━━ TEXT PROVIDED
When using Equation 2, the value of AUC can vary between 0.0 and 1.0. Low values of AUC indicate a great amount of discounting of the commodity; high values represent little or no (i.e., 1.0) discounting.

Although Equation 1 has been used in numerous studies on delay discounting, the present study utilized Equation 2 and AUC as the dependent measure. We did so for several different reasons. First, as outlined by Myerson et al. (2001), Equation 1 assumes that the pattern of delay discounting will follow a certain (hyperbolic) form. Equation 1 has successfully described numerous published data sets, but we had no theoretical reason to assume that the present data would be hyperbolic in nature and Equation 2 does not presume the data will follow a certain pattern. Second, k in Equation 1 has a lower, but no upper, bound, which commonly results in a skewed distribution that requires data transformation before parametric analyses can be conducted. AUC in Equation 2, on the other hand, does not pose this problem. Third, and perhaps most importantly, Equation 1 did not provide a good fit for many of the respondents' data. Specifically, Equation 1 accounted for less than 70% of the variance in the delaydiscounting data for 365 of the 518 participants. It accounted for over 90% of the variance for only 63 participants. Because of this poor fit, we determined that utilizing Equation 2 and AUC would be the most conservative approach.
━━━━
▶ **ACTIONS TO TAKE**:
**1)** Reproduce the passage on delay discounting word for word from "When using Equation" to "(i.e., 1.0) discounting.".
**2)** Carry on the passage on delay discounting, picking up right after its final sentence.
The lines that come after this passage have no connection to it.
━━ INPUT DATA
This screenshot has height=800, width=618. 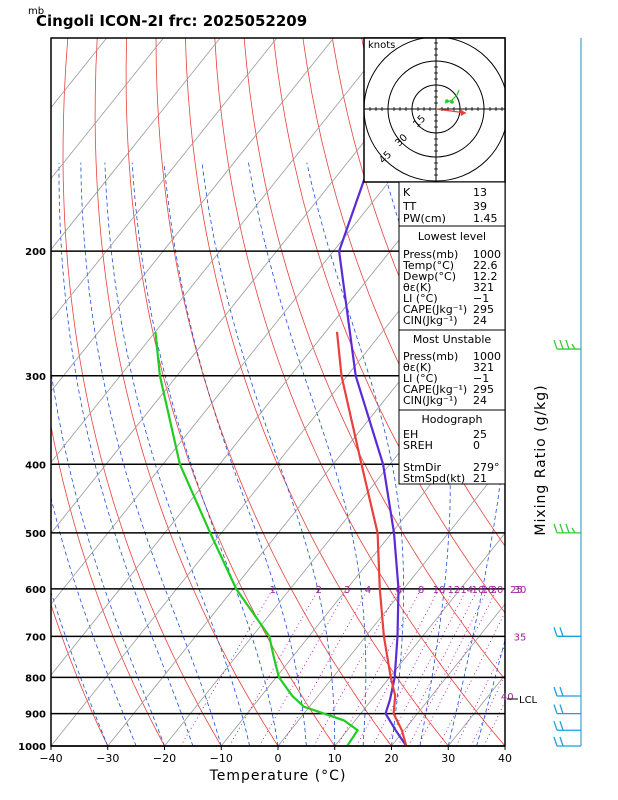 I want to click on panel-row-value: 321, so click(x=484, y=368).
━━━━
▶ **RESULTS IN ORDER**:
**1)**
When using Equation 2, the value of AUC can vary between 0.0 and 1.0. Low values of AUC indicate a great amount of discounting of the commodity; high values represent little or no (i.e., 1.0) discounting.

**2)**
Results

The initial step in data analysis was to apply the exclusion criteria to the sample (described above). After applying the criteria, the number of participants who completed the delay-discounting task for cigarettes, the grocery story gift card, casino tokens, cash, or their choice of those four commodities was 94, 117, 106, 110, and 89, respectively. Figure 1 presents the mean AUC that was observed for each commodity / group. As predicted, the least amount of discounting (i.e., highest AUC value) was observed for the group who had their choice of the four commodities. However, the absolute difference between the AUC values for this group and for several of the other commodities / groups was not large.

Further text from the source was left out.